TASK
Quote, exactly, the line holding "The image size" and all lines after it to the end of the records below. Exclude pictures.

EXTRACTED RECORDS
============

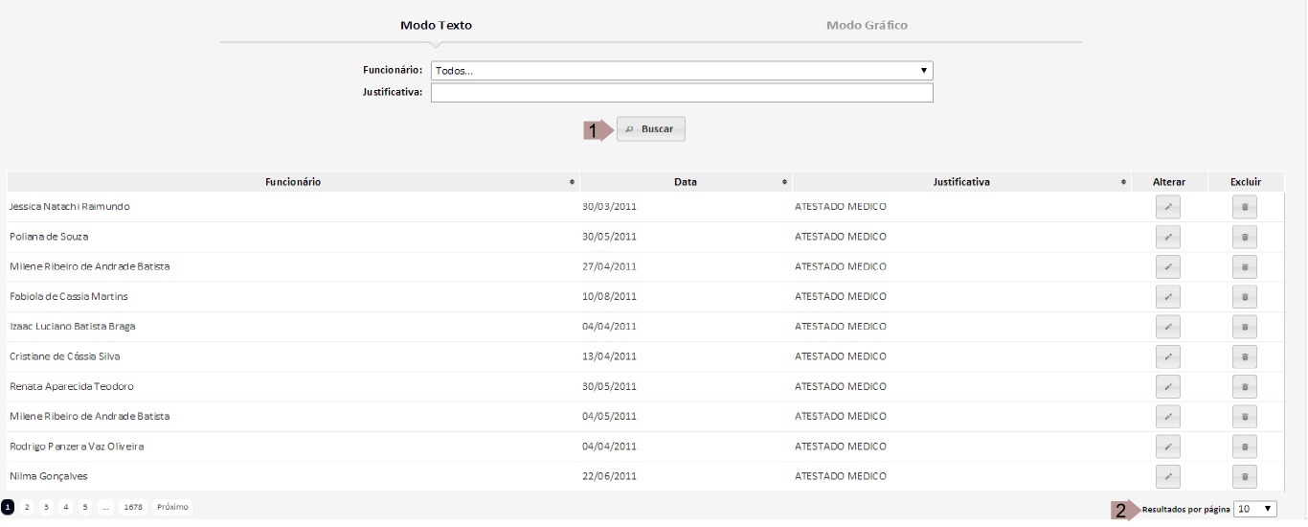1308x527 pixels.
Task: Edit the Nilma Gonçalves record
Action: click(1167, 476)
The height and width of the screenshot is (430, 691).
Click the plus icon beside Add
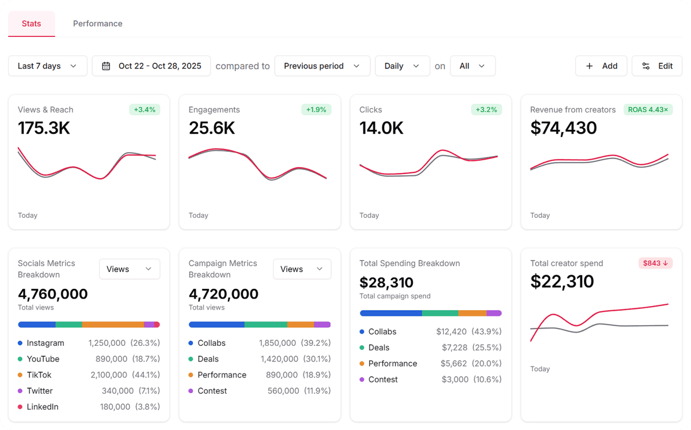[589, 66]
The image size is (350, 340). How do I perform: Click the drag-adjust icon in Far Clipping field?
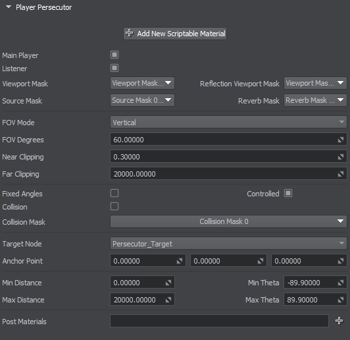click(x=341, y=174)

============

OUTPUT OF THE TASK
The image size is (350, 340). How do I perform: Click the drag-adjust icon in Far Clipping field?
click(x=341, y=174)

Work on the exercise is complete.